EU-Screening-Verordnung
In der EU ist die Kontrolle ausländischer Investitionen bisher eine nationale Angelegenheit. Nicht alle EU-Länder prüfen derzeit ausländische Investitionen und die Prüfkriterien sind unterschiedlich. Mit der sogenannten EU-Screening-Verordnung (Verordnung (EU) 2019/452 vom 19.03.2019) wurde ein Rahmen für die Überprüfung ausländischer Direktinvestitionen in der EU geschaffen. Ziel ist die Wahrung der Sicherheit, der öffentlichen Ordnung und der strategischen Interessen Europas. Die Mitgliedstaaten sind nun verpflichtet, Rahmenbedingungen für die Überprüfung und Kontrolle von Direktinvestitionen in wichtigen Schlüsselsektoren und in Bezug auf kritische Infrastrukturen zu schaffen und bei der Kontrolle mit den anderen EU-Ländern und der Europäischen Kommission zusammenzuarbeiten.

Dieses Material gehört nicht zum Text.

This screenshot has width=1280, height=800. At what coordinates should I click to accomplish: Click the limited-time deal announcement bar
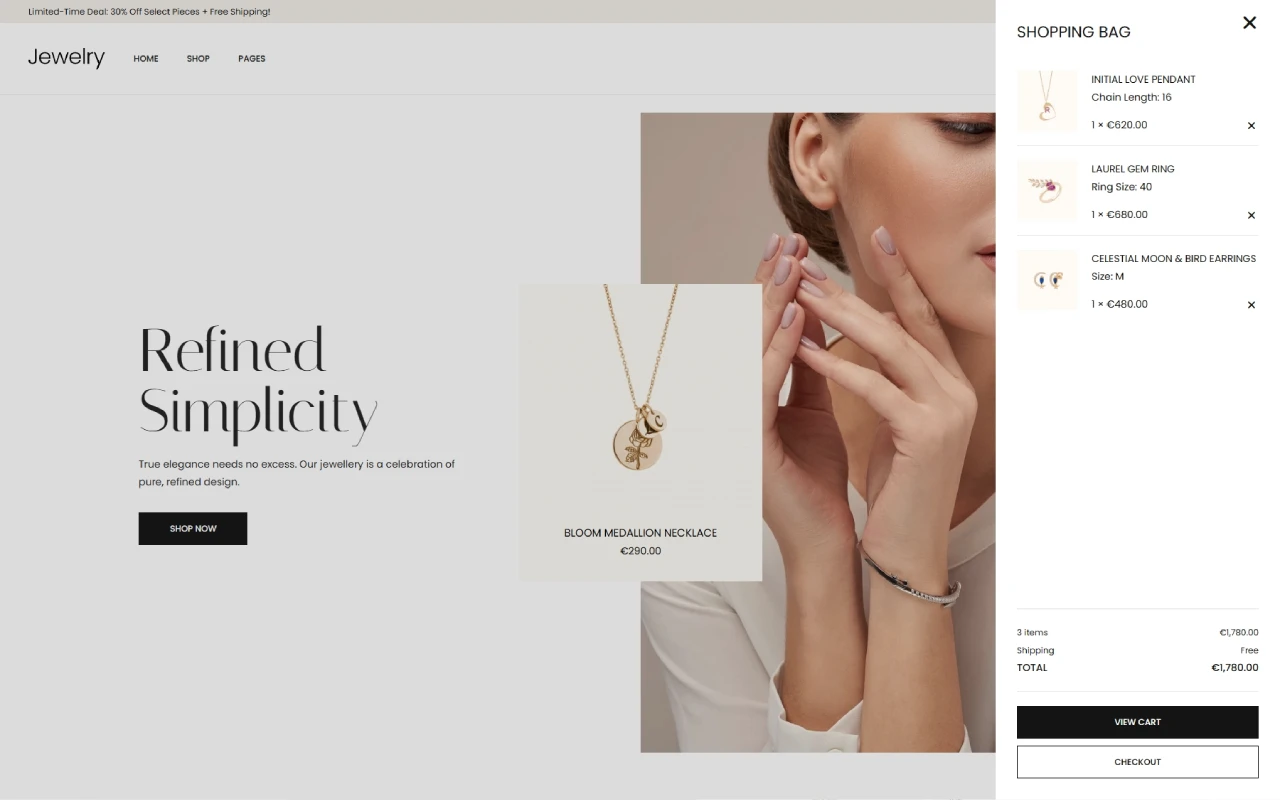click(x=497, y=12)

Geplante Änderungen im AWG
Der Referentenentwurf soll die EU-Screening-Verordnung in deutsches Recht umsetzen und dem deutschen Investitionsprüfungsregime bei kritischen Unternehmenserwerben durch Nicht-EU-Mitgliedstaaten ein Werkzeug zum wirksamen Schutz der öffentlichen Ordnung oder Sicherheit der Bundesrepublik Deutschland an die Hand geben. Gleichzeitig gilt es jedoch, die Attraktivität Deutschlands als Investitionsstandort nicht zu gefährden. Diesem Balanceakt versucht der Entwurf durch unterschiedliche Änderungen gerecht zu werden.
Herabsetzung der Anforderungen an den Gefährdungsgrad
Bisher erlaubt allein eine „tatsächliche Gefährdung“ der öffentlichen Ordnung oder Sicherheit der Bundesrepublik Deutschland durch den Erwerb die Anordnung von Beschränkungen oder Handlungspflichten. Zukünftig soll eine „voraussichtliche Beeinträchtigung“ der öffentlichen Ordnung und Sicherheit genügen und nicht mehr nur der Bundesrepublik Deutschland, sondern auch eines anderen Mitgliedstaates oder bei Projekten von Unionsinteresse.

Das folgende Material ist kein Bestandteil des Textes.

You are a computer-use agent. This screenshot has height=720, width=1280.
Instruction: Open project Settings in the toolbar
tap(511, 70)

Ausweitung der Sperre des Erwerbsvollzugs
Bei der bisherigen Prüfpraxis konnte es dazu kommen, dass der Erwerber den Erwerb vor Ende des Prüfverfahrens vollzogen hatte. Damit wurde die zuständige Behörde vor vollendete Tatsachen gestellt und Sinn und Zweck der Investitionsprüfung unterlaufen. Um dies zu verhindern, sieht der Entwurf vor, die schwebende Unwirksamkeit des Rechtsgeschäfts bis zum Abschluss der Investitionsprüfung auf alle meldepflichtigen Erwerbe auszuweiten.
Errichtung einer nationalen Kontaktstelle
Ferner ist die Einrichtung einer Kontaktstelle im BMWi für die EU-weite Kooperation vorgesehen. Das BMWi soll als Bindeglied zwischen nationalen und europäischen Organen fungieren, um den unionsweiten Informationsaustausch sicherzustellen.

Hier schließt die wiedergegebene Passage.